The Morgawr stopped in front of the door, his back to her. “He has become useless to me.”
She stiffened, her mind racing. “I don’t need his cooperation.”
“He will lie. He will dissemble. He will throw in enough waste that it will color anything good. I can’t trust him anymore.” He turned around slowly. “Nor am I sure about you, little seer.”
She met his gaze and held it, letting him look into her eyes. If he believed she hid something, the game was over and he would kill her now.
“I’ve given you nothing but the truth,” she said.
His dark, reptilian face showed nothing of what he was thinking, but his eyes were dangerous. “Then tell me what you have learned just now.”

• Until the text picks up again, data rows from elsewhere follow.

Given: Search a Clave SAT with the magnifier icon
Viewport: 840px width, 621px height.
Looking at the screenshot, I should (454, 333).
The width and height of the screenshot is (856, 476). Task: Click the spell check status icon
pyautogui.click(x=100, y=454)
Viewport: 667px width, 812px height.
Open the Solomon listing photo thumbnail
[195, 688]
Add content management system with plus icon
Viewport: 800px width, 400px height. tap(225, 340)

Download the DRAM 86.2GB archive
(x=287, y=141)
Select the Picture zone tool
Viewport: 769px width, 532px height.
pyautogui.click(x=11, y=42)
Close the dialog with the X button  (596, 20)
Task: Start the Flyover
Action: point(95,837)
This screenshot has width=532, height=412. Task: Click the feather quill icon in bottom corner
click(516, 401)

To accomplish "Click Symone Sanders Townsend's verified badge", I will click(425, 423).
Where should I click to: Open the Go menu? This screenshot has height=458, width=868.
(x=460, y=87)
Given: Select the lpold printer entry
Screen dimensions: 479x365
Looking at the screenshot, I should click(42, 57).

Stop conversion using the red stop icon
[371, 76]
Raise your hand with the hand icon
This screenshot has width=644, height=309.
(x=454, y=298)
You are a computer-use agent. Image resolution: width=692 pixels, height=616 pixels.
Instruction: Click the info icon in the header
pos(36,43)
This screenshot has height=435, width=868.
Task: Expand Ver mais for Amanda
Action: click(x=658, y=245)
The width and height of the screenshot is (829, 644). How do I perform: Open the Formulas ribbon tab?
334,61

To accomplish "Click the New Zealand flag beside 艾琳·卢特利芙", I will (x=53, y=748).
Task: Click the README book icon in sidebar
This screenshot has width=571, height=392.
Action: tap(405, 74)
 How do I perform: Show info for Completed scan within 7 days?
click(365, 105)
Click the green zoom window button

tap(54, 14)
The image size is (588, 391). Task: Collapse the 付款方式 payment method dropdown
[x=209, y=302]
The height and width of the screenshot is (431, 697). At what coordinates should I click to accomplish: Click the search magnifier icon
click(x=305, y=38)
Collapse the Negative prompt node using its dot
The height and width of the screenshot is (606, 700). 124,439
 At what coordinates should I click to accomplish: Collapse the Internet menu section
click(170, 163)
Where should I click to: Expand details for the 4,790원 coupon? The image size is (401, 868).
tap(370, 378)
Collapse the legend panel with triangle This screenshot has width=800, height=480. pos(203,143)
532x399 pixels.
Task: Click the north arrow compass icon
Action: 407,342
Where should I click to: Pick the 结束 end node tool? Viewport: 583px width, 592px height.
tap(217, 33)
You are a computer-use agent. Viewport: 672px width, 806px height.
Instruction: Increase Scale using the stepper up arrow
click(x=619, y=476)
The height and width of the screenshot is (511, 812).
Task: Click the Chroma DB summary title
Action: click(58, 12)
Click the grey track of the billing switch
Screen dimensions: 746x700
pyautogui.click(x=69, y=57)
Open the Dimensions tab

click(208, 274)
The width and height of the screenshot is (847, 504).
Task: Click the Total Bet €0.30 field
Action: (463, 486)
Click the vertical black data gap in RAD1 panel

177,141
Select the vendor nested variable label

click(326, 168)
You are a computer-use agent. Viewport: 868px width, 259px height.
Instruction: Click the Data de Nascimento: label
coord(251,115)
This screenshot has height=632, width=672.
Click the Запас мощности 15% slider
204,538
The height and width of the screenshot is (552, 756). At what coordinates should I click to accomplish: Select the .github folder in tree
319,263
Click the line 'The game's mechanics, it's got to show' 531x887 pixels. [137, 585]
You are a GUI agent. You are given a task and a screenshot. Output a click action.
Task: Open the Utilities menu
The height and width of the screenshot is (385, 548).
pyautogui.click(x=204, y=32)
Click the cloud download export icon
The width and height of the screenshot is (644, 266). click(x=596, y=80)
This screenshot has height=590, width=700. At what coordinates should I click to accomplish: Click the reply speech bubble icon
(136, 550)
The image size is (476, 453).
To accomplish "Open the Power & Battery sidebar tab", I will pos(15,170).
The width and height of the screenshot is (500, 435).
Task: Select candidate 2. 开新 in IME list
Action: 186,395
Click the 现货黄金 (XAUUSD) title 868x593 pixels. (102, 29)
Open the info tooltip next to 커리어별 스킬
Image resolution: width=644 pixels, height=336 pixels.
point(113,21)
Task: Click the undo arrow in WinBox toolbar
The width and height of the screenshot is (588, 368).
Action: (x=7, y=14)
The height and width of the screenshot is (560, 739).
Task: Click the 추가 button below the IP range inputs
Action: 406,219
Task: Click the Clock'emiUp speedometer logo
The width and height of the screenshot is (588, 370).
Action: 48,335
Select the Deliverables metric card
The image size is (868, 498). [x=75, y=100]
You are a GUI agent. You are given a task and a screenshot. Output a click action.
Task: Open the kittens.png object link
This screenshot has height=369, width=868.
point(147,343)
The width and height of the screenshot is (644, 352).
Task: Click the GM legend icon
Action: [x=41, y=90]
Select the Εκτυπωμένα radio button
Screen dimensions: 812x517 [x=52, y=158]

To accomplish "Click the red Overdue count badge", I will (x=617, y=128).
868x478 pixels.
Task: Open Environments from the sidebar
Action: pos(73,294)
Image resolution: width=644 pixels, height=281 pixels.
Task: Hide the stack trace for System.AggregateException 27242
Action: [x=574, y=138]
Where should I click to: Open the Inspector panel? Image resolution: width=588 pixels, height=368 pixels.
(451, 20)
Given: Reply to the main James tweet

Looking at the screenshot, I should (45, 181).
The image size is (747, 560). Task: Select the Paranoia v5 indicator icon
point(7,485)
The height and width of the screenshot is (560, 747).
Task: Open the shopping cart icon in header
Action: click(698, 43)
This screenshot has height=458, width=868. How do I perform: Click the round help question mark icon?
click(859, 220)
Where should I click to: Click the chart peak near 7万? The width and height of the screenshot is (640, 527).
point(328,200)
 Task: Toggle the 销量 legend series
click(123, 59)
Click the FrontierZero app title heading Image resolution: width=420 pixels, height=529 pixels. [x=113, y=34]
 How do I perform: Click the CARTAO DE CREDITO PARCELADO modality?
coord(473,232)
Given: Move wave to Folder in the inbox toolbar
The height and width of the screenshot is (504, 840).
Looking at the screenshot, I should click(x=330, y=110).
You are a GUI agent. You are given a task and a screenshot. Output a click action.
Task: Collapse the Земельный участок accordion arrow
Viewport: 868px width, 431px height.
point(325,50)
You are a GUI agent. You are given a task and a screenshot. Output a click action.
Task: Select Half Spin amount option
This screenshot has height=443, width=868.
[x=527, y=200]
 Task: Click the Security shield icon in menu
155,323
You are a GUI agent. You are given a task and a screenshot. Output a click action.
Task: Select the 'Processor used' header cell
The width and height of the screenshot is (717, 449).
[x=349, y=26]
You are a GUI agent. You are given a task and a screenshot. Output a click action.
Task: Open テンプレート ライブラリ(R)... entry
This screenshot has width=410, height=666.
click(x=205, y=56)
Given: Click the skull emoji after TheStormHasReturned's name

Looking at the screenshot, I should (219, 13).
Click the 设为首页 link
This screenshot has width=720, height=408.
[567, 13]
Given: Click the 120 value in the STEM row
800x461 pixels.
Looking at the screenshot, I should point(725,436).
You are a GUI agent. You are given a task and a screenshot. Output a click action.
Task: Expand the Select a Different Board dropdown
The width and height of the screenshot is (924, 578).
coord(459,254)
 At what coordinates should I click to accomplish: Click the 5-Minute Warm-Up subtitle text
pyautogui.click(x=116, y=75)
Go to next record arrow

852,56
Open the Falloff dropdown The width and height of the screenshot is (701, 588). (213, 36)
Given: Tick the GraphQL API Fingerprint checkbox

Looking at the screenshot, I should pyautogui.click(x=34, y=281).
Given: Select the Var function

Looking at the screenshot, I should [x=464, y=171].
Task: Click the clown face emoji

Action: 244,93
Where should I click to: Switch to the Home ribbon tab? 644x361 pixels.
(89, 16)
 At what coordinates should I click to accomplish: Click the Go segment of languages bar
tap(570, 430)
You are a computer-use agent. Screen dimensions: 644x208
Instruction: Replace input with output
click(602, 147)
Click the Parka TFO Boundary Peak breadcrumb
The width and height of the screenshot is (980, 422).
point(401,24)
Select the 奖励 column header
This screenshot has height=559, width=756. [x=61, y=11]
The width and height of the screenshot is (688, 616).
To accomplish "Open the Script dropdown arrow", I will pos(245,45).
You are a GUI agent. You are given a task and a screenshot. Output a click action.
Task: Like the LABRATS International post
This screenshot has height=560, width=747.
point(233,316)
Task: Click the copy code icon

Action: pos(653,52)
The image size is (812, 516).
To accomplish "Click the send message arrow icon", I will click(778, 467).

She knew he was testing her, offering her a chance to demonstrate that she was still useful. Ahren had been right about the game they were playing. She was feeding off his words and emotions in response to the Morgawr’s questions in an effort to trigger a vision that would reveal something about the missing members of the company of the Jerle Shannara. He had been wrong about her intentions, but there was no way she could tell him that. The Morgawr must believe she could help him find the Ilse Witch. He must not begin to doubt that she was his willing ally in his search, or all of her plans to help Walker would fall apart.